Unfortunately, it’s running very slowly, and I suspect I may have messed up.
I’m using an Nvidia Tesla M10 (I know, it’s not the latest and greatest ).
Here is my Code:
import torch
from transformers import AutoTokenizer, AutoModelForCausalLM
import transformers
# Update the model name according to Phi-3
phi3_model_name = "unsloth/Phi-3-mini-4k-instruct"
# Load the tokenizer and the model
tokenizer = AutoTokenizer.from_pretrained(phi3_model_name)
model = AutoModelForCausalLM.from_pretrained(phi3_model_name, device_map="auto", load_in_4bit=True)

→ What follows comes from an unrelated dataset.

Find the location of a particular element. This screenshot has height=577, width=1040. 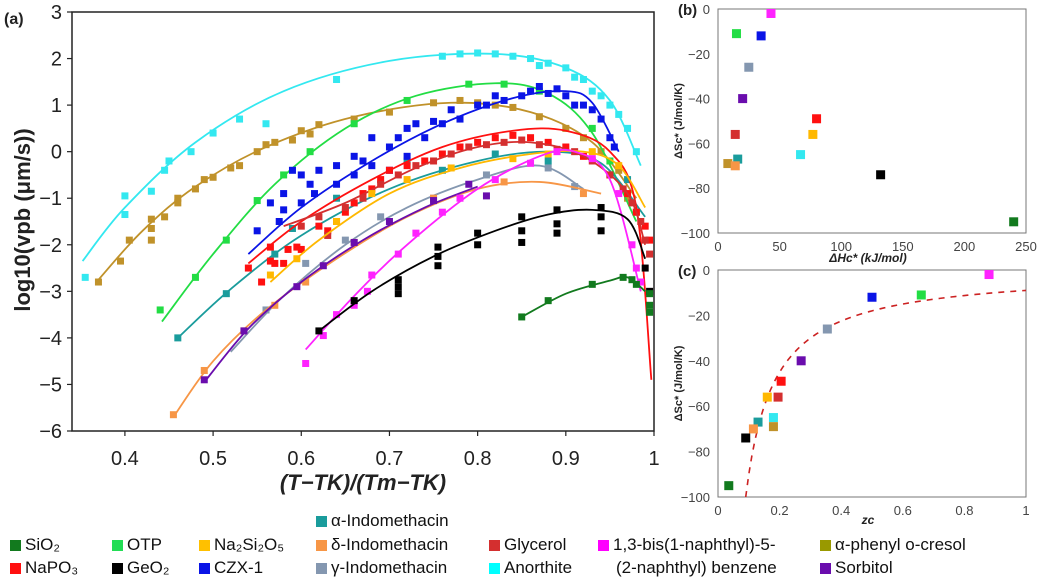

y-tick-label-a: −3 is located at coordinates (50, 292).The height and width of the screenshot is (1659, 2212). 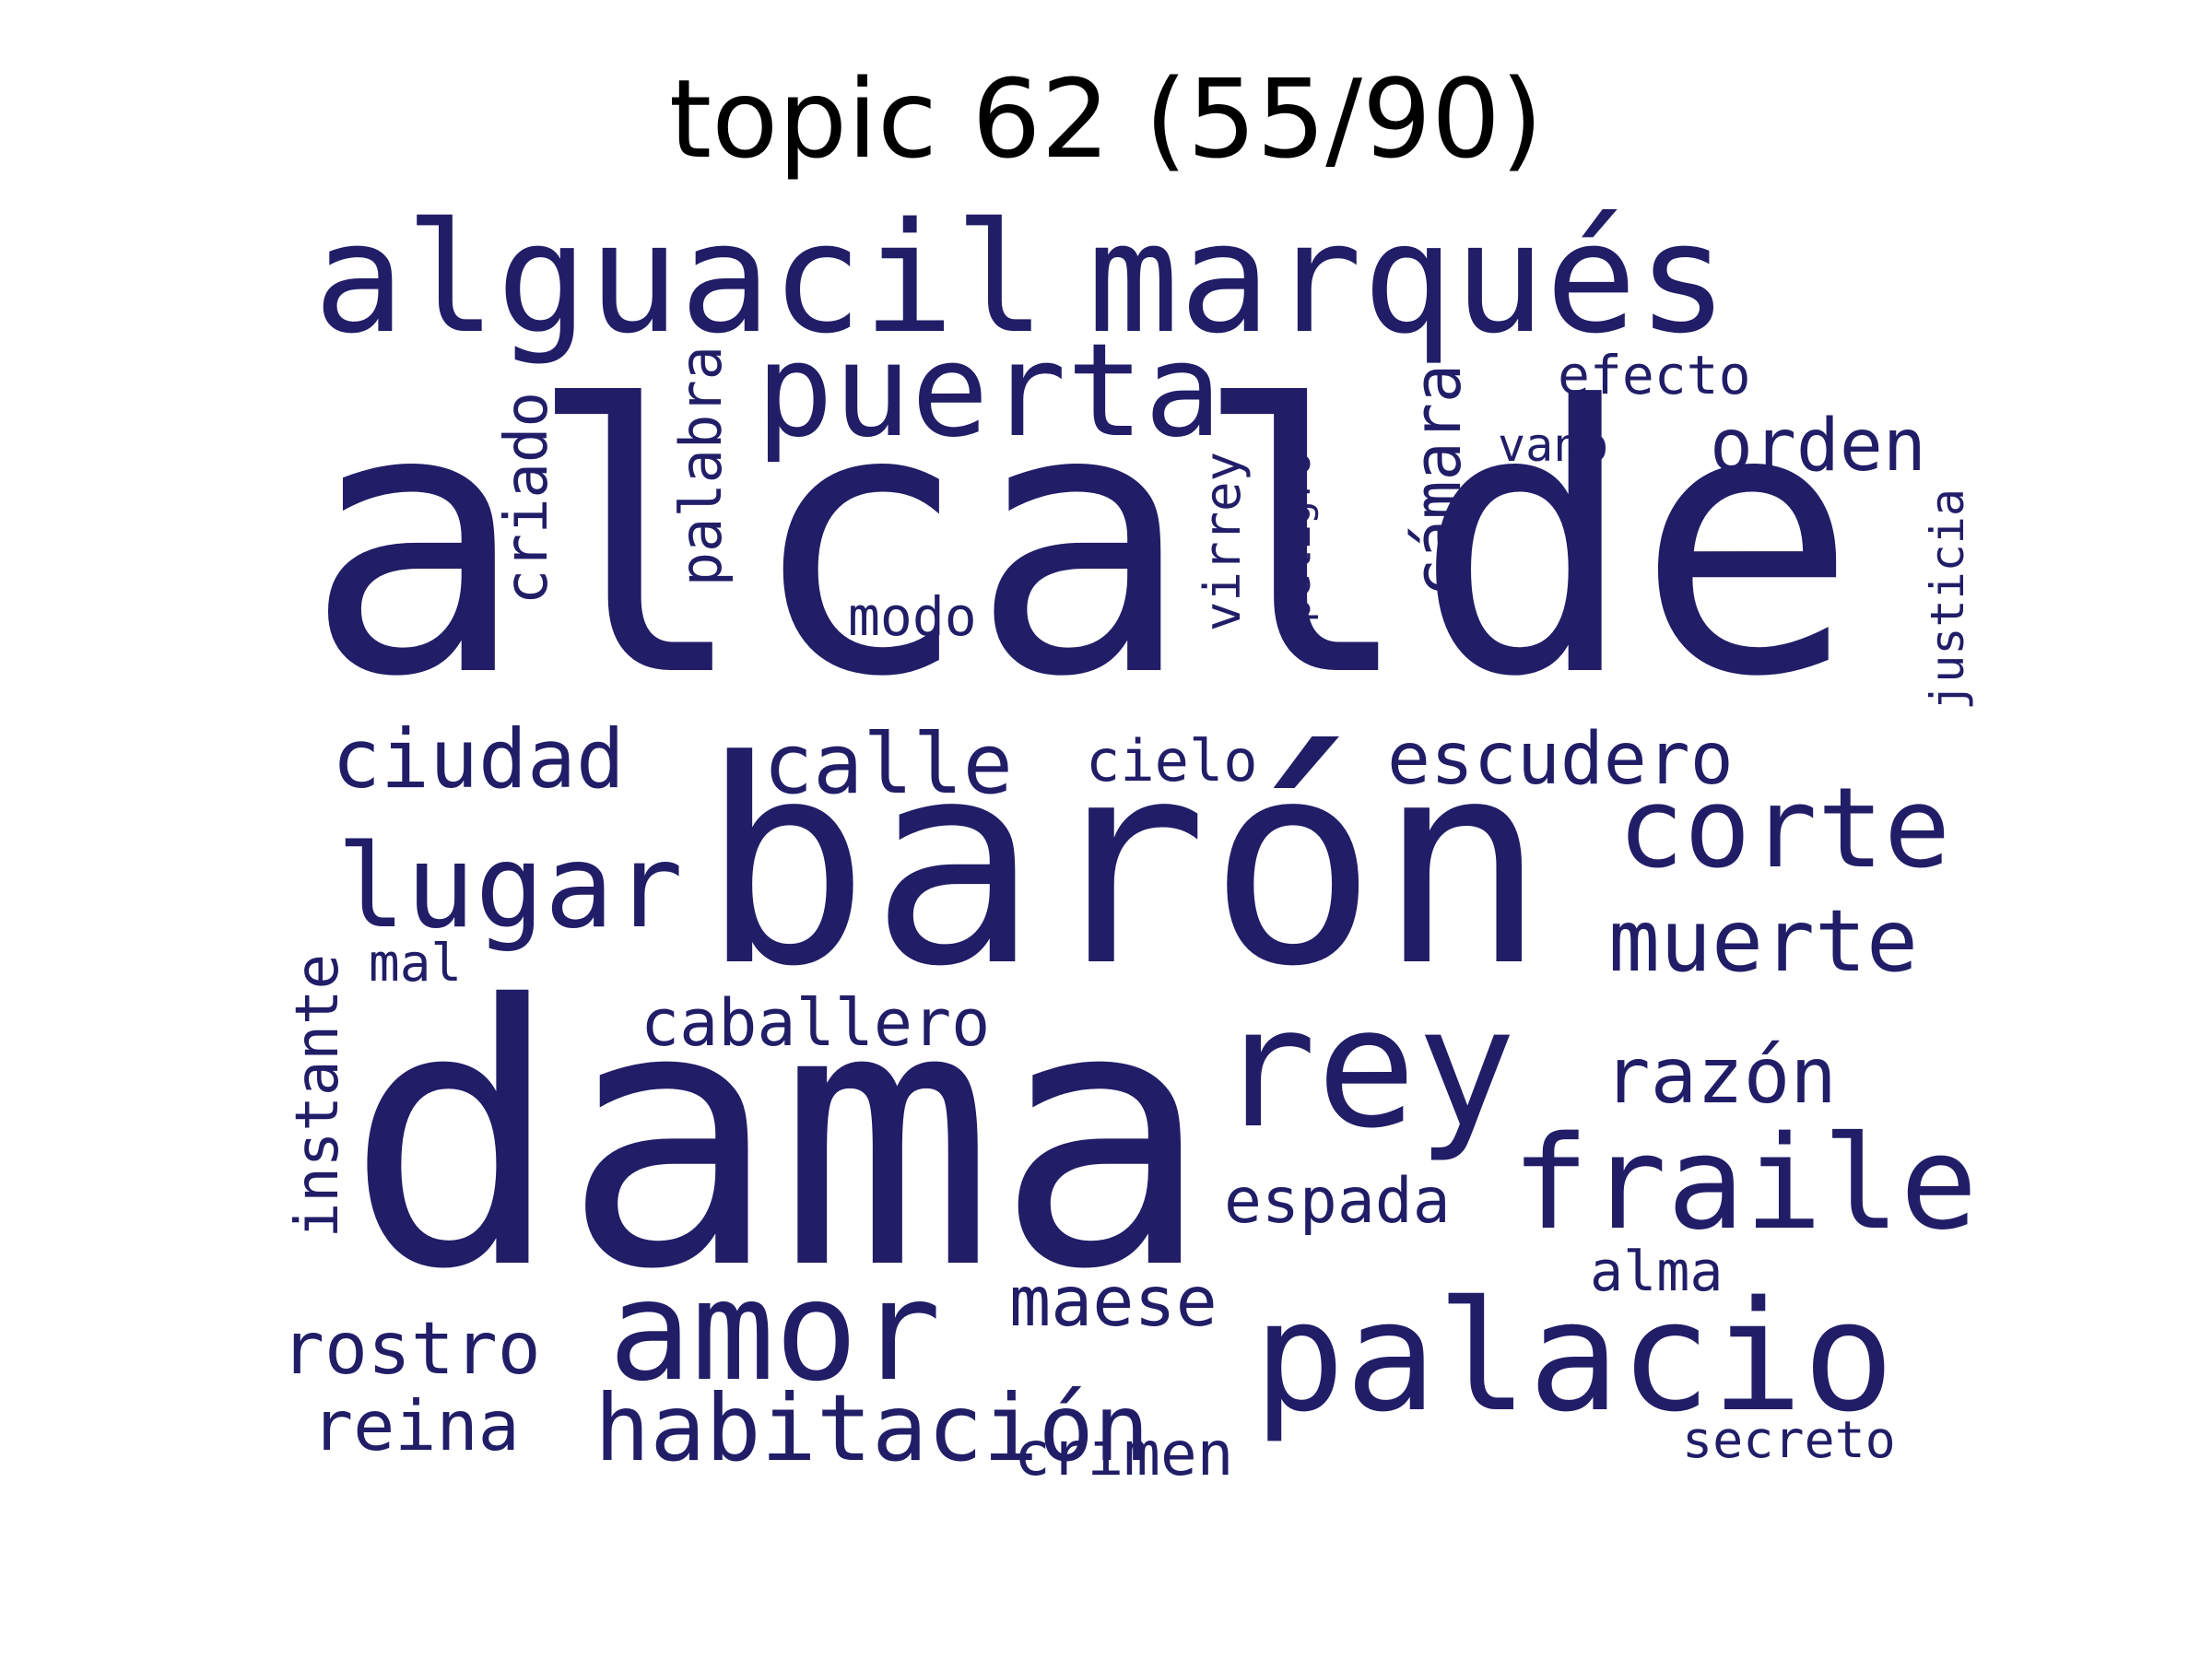 I want to click on word-efecto: efecto, so click(x=1654, y=375).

# Create the text generation pipeline
pipeline = transformers.pipeline(
"text-generation",
model=model,
torch_dtype=torch.float16, # Specify the PyTorch datatype
tokenizer=tokenizer,
)
# Loop to obtain and generate text based on user input
while True:
prompt = "Write text about a fishing boat"
sequences = pipeline(
prompt,
do_sample=True,
min_length=50,
max_length=150,
eos_token_id=tokenizer.eos_token_id,
pad_token_id=tokenizer.pad_token_id,
temperature=0.2,
top_p=0.95,
top_k=40,
num_beams=4,
)
for sequence in sequences:
print(sequence['generated_text'])
Edit: might be confusing, but I had promt=input(“…”) in the code. Therefore, while True: